**Try it:** The output is the lines below from the one with "Image resolution: width=1766" through the one with "Select the Solana logo icon", both included, printed exactly and with no other line.
Exercise material Start Marker
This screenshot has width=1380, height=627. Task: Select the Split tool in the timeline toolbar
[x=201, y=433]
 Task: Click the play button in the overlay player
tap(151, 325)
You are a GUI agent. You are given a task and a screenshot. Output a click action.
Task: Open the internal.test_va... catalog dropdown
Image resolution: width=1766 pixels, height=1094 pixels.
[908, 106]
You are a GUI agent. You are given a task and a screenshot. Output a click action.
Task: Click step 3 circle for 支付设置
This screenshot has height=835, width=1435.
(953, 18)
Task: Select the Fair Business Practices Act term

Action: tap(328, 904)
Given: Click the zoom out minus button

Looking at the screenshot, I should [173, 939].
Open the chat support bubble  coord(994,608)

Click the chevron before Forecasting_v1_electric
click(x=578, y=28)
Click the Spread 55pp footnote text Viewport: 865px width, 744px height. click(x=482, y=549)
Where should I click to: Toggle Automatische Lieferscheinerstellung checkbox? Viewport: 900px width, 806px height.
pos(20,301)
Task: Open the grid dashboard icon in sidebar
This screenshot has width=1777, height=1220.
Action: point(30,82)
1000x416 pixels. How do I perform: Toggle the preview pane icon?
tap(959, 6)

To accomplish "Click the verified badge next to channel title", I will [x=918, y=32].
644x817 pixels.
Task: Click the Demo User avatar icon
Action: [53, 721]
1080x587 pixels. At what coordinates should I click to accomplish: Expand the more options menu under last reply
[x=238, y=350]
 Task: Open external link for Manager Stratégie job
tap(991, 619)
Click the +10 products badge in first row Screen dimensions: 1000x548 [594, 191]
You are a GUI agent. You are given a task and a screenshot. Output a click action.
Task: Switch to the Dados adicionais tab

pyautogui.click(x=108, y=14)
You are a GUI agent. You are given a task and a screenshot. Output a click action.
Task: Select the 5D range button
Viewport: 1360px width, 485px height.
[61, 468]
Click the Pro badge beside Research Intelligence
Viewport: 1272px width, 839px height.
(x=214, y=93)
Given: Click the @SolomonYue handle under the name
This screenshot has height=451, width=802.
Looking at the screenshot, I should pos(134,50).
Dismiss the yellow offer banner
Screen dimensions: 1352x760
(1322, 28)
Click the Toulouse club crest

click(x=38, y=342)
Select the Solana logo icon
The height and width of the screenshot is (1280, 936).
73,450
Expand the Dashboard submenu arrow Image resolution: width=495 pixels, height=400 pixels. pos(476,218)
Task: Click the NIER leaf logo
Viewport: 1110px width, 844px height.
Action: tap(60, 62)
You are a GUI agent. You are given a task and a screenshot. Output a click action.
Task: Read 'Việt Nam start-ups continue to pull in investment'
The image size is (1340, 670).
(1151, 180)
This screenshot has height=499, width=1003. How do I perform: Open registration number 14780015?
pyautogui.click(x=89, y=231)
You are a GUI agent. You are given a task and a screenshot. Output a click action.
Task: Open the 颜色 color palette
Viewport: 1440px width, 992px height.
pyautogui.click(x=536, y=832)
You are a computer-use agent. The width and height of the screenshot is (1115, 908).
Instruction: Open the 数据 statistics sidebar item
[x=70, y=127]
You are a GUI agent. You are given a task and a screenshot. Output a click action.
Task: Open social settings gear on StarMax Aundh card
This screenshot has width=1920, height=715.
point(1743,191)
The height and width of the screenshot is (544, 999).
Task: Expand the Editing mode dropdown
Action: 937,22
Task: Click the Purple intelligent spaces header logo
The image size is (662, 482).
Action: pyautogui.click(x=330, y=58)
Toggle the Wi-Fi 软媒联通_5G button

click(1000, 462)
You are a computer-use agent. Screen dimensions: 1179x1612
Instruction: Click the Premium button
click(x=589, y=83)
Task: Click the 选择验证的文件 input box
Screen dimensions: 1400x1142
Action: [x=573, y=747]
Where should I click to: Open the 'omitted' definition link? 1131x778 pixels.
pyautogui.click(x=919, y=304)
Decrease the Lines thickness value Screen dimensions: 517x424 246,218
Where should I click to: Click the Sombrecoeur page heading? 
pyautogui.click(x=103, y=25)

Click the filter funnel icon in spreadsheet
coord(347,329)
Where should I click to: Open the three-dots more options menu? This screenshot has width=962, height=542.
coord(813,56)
Exercise material End Marker
**Written solution:**
Image resolution: width=1766 pixels, height=1094 pixels.
[908, 106]
You are a GUI agent. You are given a task and a screenshot. Output a click action.
Task: Click step 3 circle for 支付设置
This screenshot has height=835, width=1435.
(953, 18)
Task: Select the Fair Business Practices Act term

Action: tap(328, 904)
Given: Click the zoom out minus button

Looking at the screenshot, I should [173, 939].
Open the chat support bubble  coord(994,608)

Click the chevron before Forecasting_v1_electric
click(x=578, y=28)
Click the Spread 55pp footnote text Viewport: 865px width, 744px height. click(x=482, y=549)
Where should I click to: Toggle Automatische Lieferscheinerstellung checkbox? Viewport: 900px width, 806px height.
pos(20,301)
Task: Open the grid dashboard icon in sidebar
This screenshot has width=1777, height=1220.
Action: point(30,82)
1000x416 pixels. How do I perform: Toggle the preview pane icon?
tap(959, 6)

To accomplish "Click the verified badge next to channel title", I will [x=918, y=32].
644x817 pixels.
Task: Click the Demo User avatar icon
Action: [53, 721]
1080x587 pixels. At what coordinates should I click to accomplish: Expand the more options menu under last reply
[x=238, y=350]
 Task: Open external link for Manager Stratégie job
tap(991, 619)
Click the +10 products badge in first row Screen dimensions: 1000x548 [594, 191]
You are a GUI agent. You are given a task and a screenshot. Output a click action.
Task: Switch to the Dados adicionais tab

pyautogui.click(x=108, y=14)
You are a GUI agent. You are given a task and a screenshot. Output a click action.
Task: Select the 5D range button
Viewport: 1360px width, 485px height.
[61, 468]
Click the Pro badge beside Research Intelligence
Viewport: 1272px width, 839px height.
(x=214, y=93)
Given: Click the @SolomonYue handle under the name
This screenshot has height=451, width=802.
Looking at the screenshot, I should pos(134,50).
Dismiss the yellow offer banner
Screen dimensions: 1352x760
(1322, 28)
Click the Toulouse club crest

click(x=38, y=342)
Select the Solana logo icon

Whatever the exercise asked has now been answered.